1

2021 ATTUALITÀ DEL PERTURBANTE. Presentazione di Fabiola Fortuna

Un Invisibile e tenacissimo organismo si è insediato nelle nostre vite e le ha sconvolte. Ci sono quotidiani e tragici dati di realtà che riguardano malattia e morte e poi c’è il mostro brutto dell’immaginario che ha catturato le nostre esistenze in modo totalizzante. Come tutti sanno questo mostro si chiama covid-19 ed è un virus che imperversa ormai da 2 anni. I legami sociali si sono alterati e l’altro della realtà si è trasformato in un potenziale e perenne pericolo di contagio. Anche noi, lo siamo, in quanto altro per l’altro. Questa esperienza rappresenta un perturbante che ha coinvolto l’umanità intera e ha stravolto abitudini, comportamenti e prassi. Anche la nostra, di praxis terapeutica, è stata condizionata al punto che i setting sono stati necessariamente trasformati creando un senso di disorientamento, spaesamento che abbiamo vissuto all’interno dei nostri studi e/o delle istituzioni.
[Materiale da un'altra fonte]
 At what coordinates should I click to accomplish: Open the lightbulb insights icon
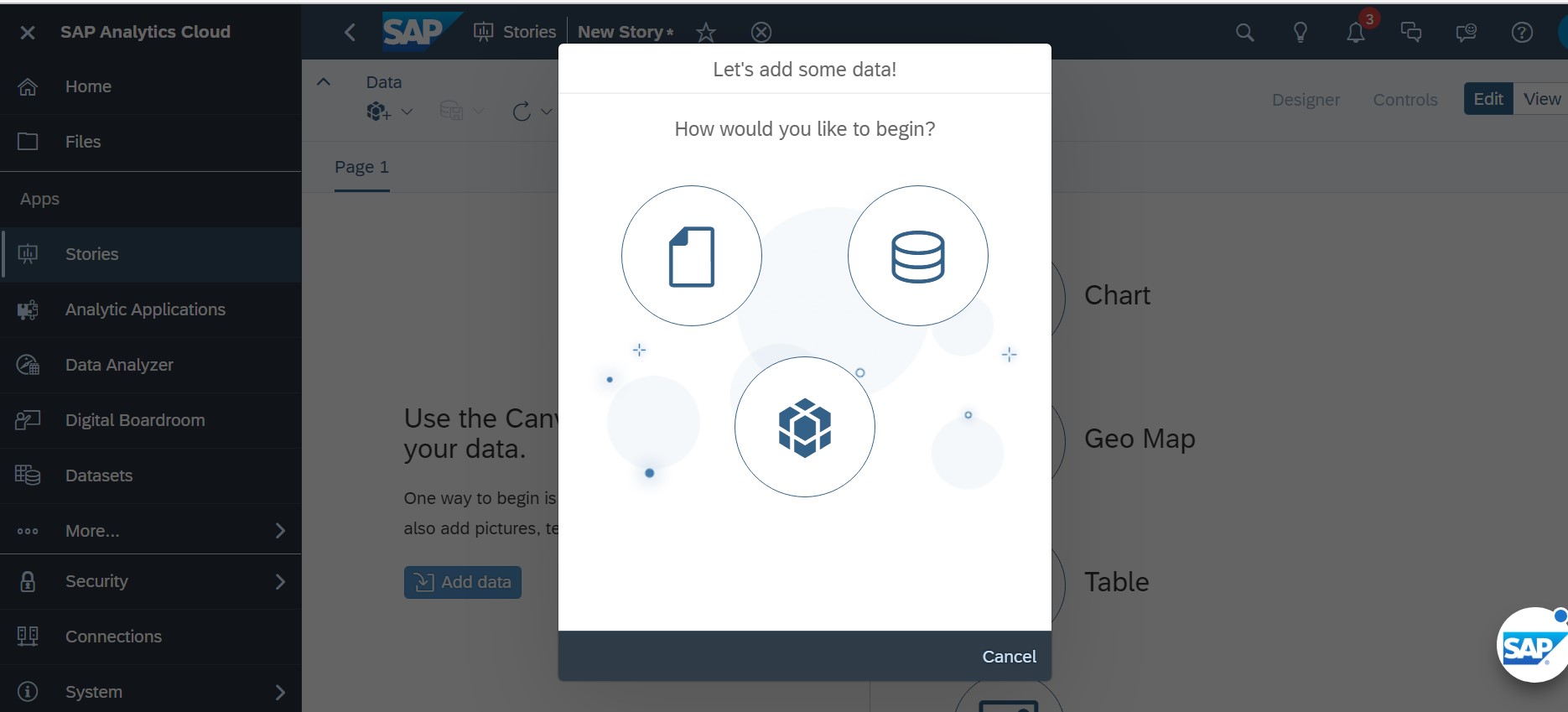[x=1300, y=33]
Anche questo numero della rivista è segnato della esperienza della pandemia, inevitabilmente. In molti ci raccontano cosa è avvenuto in noi, nei pazienti, di come si siano create tante situazioni perturbanti e di come abbiamo provato ad affrontarle.
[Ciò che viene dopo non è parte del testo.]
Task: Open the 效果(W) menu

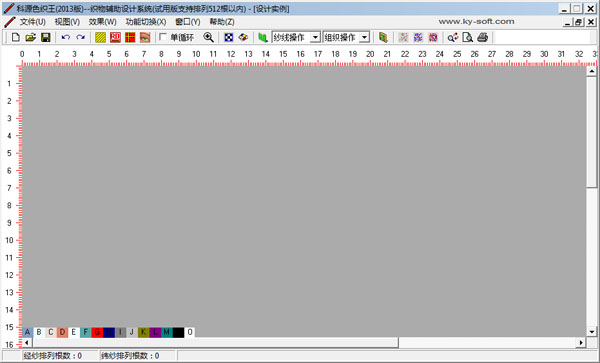Action: click(103, 22)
Mai questo termine, tanto mirabilmente usato da Freud nel suo testo del 1919, è stato così opportunamente trattato e analizzato come in questo momento storico in cui viviamo ormai costantemente in modo spaesante ed estraniante. Ma in fondo il perturbante da sempre entra nelle stanze di terapia, quando meno ce lo aspettiamo. E noi che dirigiamo la cura siamo lì, in attesa guardinga, pronti per affrontarlo. Altri articoli parlano proprio di questo.
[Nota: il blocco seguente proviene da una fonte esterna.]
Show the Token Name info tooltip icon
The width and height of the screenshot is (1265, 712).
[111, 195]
E, particolarità, nel campo dell’Altro stavolta si è insinuato un articolo perturbante in quanto tratta altre questioni di tipo diagnostico, ma che, frutto di una giornata di studi, abbiamo scelto perché regalo importante.
La rivista chiude con le sezioni trailer e recensioni in cui si trovano testi e film anch’essi sulla stessa linea dell’estraniamento, dello spaesamento.
Scriviamo ancora una volta per far circolare le parole per noi importanti e, come sempre, salvifiche.